■ **課題文**:

..........

M&Uスクール

潜在意識の有効活用を教える学校”M&Uスクール”のサイト

今週の喝 第927号(2023.02.27~03.05)この世は全て催眠だ(667)〜私を育てた「こんにちは赤ちゃん!」〜

潜在意識の大活用・あなたが変われば全てが変わる

潜在意識ってどんなもの? 

この世は全て催眠だ(667
私を育てた「こんにちは赤ちゃん!」

  「吹奏楽部に入るなら、ヘルメットかぶって行けよ」
毎年新学期には、50名近い新入部員が顔を揃え、彼等の担任はブラバンにスカウトされた部員達に上記のような冗談とも本気ともつかないような注意をされました。
 アカンタレ忠洋も、世間で囁かれるこんな風評があったにもかかわらず、入学式の体育館2階から聞こえてきた選抜高校野球入場式の行進曲「こんにちは赤ちゃん」のイントロのファンファーレに頭を天ぷら棒30本でしばかれたような衝撃で、アカンタレ精神は何処かへ飛んで行ってしまった感覚のなか、フルートの廿日出(はつかで)信雄(のぶお)さんに勧誘されて吹奏楽部の門を叩きました。
 小学校4年生の時に音楽専門教師の田中信夫先生にレコードでドヴォルザーク作曲の交響曲第9番「新世界より」の第四楽章を聞いた時以来の“感動”でした。私のアカンタレ精神は、感動という心の衝撃の前では、敢えなく粉砕されてしまったのです。
 得津先生の素晴らしいところの一つに、父兄が居ようが居まいが、ビシバシで天ぷら棒や拳骨の嵐はへっちゃら、その上、
 「お前のオトンやオカンの顔が見たい!アホ!」
と罵声を浴びせます。コンクールの10日前になると、父兄が集まって美味しいご飯を炊き出ししてくれます。そんな折に、練習風景を参観するのですが、熱がこもってくると父兄が居ることも忘れ、天ぷら棒の嵐と罵詈雑言の台風です。
 今なら、暴力教師と言われ、教育委員会に訴えられかねませんが、今津の風土は相当得津武史先生用に整備されていたのでしょう。ある父親などは、
 「先生、ウチの坊主はもっと厳しゅう、頼んまっさ」
と子供の前で嗾(けしか)ける始末です。子供も慣れたもので、罵声が飛ぶと、自ら進んで先生の下に頭をもってゆきます。全日本コンクールも近づいてくると、先生も生徒も殺気立ち、その天ぷら棒にも気合いが入りその痛さたるや渾身の力で頭に打ち下ろされるため、普通の子供なら、縦にタン瘤が出来てしまうでしょうが、吹奏楽部の人間はへっちゃらのへーで威風堂々の練習は続きます。

 

★★人は自分の気に照準を合わせた時、念願は叶う★★
 私が今迄、出逢った師は、皆さん集中力に於いては、人並み外れた方々でした。生意気を言うようですが、私も発展途上の時期は、一つのことに関してはそれに固執する能力は自慢してあまりあるものでした。という風に自慢たらしく言っていますが、当初、子供の頃は何をしても気が散りまくっておりました。それが一つに纏まったのは先ほど述べた、体育館の2階から降り注ぐブラスバンドの響きに心底魅了された事象からでした。

..........

■ **資料**:
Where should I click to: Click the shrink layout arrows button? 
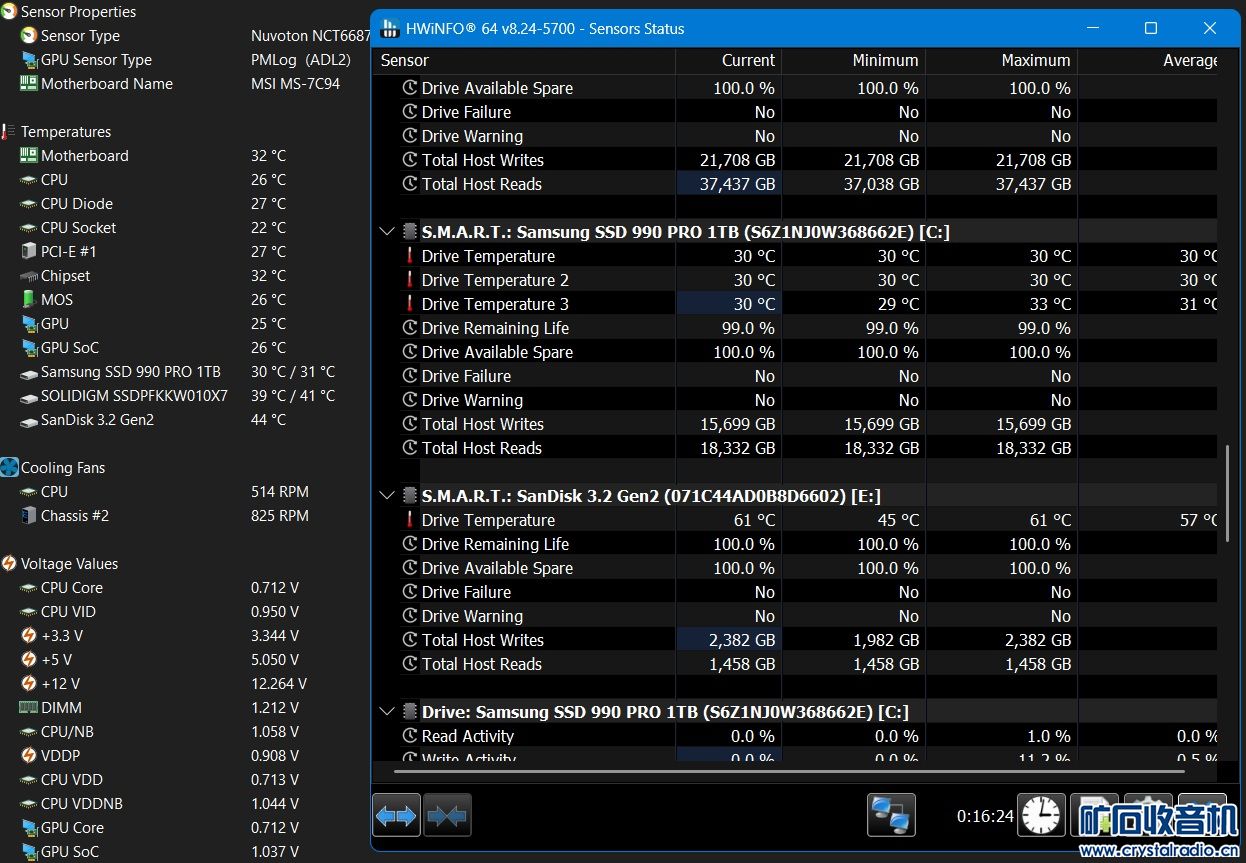[x=447, y=815]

..........

■ **練習問題 A**:
課題文について、次の問いに答えよ。
(i) 吹奏楽部に入るよう勧誘したのは誰か。
(ii) 小学校4年生の時、田中信夫先生にレコードで聞かせてもらった曲は何か。
(iii) 父兄が集まって炊き出しをしてくれるのは、コンクールの何日前か。
■ **練習問題 B**: 課題文の「アカンタレ忠洋も、世間で囁か」から始まり「棒の嵐と罵詈雑言の台風です。」で終わる部分を、「父兄」を「保護者」に置き換えて書き直せ。
課題文だけを手がかりにして取り組んでください。

■ **解答 A**:
(i) フルートの廿日出信雄さん
(ii) ドヴォルザーク作曲の交響曲第9番「新世界より」の第四楽章
(iii) 10日前

■ **解答 B**:
アカンタレ忠洋も、世間で囁かれるこんな風評があったにもかかわらず、入学式の体育館2階から聞こえてきた選抜高校野球入場式の行進曲「こんにちは赤ちゃん」のイントロのファンファーレに頭を天ぷら棒30本でしばかれたような衝撃で、アカンタレ精神は何処かへ飛んで行ってしまった感覚のなか、フルートの廿日出(はつかで)信雄(のぶお)さんに勧誘されて吹奏楽部の門を叩きました。
 小学校4年生の時に音楽専門教師の田中信夫先生にレコードでドヴォルザーク作曲の交響曲第9番「新世界より」の第四楽章を聞いた時以来の“感動”でした。私のアカンタレ精神は、感動という心の衝撃の前では、敢えなく粉砕されてしまったのです。
 得津先生の素晴らしいところの一つに、保護者が居ようが居まいが、ビシバシで天ぷら棒や拳骨の嵐はへっちゃら、その上、
 「お前のオトンやオカンの顔が見たい!アホ!」
と罵声を浴びせます。コンクールの10日前になると、保護者が集まって美味しいご飯を炊き出ししてくれます。そんな折に、練習風景を参観するのですが、熱がこもってくると保護者が居ることも忘れ、天ぷら棒の嵐と罵詈雑言の台風です。